** begin ROWS **

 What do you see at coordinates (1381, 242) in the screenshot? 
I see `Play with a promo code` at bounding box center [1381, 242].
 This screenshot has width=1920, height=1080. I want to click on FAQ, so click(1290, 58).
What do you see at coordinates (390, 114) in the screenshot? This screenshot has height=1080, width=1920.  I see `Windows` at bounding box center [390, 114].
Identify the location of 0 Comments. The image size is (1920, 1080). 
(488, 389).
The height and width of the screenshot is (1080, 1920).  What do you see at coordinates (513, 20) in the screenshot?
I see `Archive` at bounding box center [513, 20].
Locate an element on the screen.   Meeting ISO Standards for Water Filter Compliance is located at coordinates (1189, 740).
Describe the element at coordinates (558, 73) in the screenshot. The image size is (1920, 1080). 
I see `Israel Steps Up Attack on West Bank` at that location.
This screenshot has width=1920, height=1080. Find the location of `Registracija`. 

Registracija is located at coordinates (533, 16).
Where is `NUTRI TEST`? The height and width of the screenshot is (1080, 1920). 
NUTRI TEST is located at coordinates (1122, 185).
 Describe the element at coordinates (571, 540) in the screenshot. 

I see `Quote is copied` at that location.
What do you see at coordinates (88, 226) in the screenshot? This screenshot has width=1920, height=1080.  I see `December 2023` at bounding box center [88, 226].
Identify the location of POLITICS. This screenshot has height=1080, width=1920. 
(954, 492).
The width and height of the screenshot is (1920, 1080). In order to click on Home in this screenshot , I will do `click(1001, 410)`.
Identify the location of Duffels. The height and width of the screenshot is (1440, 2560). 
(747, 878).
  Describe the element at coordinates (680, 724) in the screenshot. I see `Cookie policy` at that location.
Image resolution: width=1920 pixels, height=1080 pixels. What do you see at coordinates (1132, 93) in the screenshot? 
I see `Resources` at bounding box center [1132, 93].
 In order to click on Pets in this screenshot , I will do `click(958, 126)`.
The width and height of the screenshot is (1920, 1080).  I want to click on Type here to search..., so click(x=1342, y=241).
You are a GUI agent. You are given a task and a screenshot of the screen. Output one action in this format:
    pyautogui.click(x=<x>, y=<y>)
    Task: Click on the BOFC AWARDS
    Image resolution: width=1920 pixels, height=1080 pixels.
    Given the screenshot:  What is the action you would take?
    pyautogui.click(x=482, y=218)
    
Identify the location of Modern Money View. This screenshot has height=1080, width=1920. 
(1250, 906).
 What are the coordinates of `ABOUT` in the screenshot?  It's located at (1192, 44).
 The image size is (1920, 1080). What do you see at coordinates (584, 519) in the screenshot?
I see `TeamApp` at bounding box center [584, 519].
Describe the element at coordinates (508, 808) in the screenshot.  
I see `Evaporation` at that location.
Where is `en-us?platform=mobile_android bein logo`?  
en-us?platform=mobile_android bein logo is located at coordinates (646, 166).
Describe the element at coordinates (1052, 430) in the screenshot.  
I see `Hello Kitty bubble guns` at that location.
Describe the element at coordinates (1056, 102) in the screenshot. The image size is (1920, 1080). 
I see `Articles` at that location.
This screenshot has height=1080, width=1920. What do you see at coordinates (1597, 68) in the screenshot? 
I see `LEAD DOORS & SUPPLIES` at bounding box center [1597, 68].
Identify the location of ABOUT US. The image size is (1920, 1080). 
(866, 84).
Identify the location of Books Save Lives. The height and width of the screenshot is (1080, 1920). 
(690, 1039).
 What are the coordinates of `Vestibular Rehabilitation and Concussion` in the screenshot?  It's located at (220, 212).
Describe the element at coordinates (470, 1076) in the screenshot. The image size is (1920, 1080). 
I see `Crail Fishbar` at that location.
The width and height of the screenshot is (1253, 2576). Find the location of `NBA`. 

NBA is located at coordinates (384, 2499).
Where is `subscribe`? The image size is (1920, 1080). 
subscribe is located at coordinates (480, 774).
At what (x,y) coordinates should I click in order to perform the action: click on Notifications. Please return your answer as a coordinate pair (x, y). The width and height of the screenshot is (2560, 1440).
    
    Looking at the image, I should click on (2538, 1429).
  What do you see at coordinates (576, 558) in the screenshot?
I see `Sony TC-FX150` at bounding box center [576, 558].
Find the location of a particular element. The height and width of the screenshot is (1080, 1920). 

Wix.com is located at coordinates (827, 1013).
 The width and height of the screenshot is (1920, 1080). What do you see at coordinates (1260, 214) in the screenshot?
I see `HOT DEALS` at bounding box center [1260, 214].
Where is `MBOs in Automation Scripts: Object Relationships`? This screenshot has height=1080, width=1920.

** end ROWS **

◆ EXERCISE PROMPT
Please pull out every line in the rows above that contains the word "order", copying each line in full.

◆ SOLVED EXERCISE
The width and height of the screenshot is (1920, 1080). In order to click on Home in this screenshot , I will do `click(1001, 410)`.
 In order to click on Pets in this screenshot , I will do `click(958, 126)`.
At what (x,y) coordinates should I click in order to perform the action: click on Notifications. Please return your answer as a coordinate pair (x, y). The width and height of the screenshot is (2560, 1440).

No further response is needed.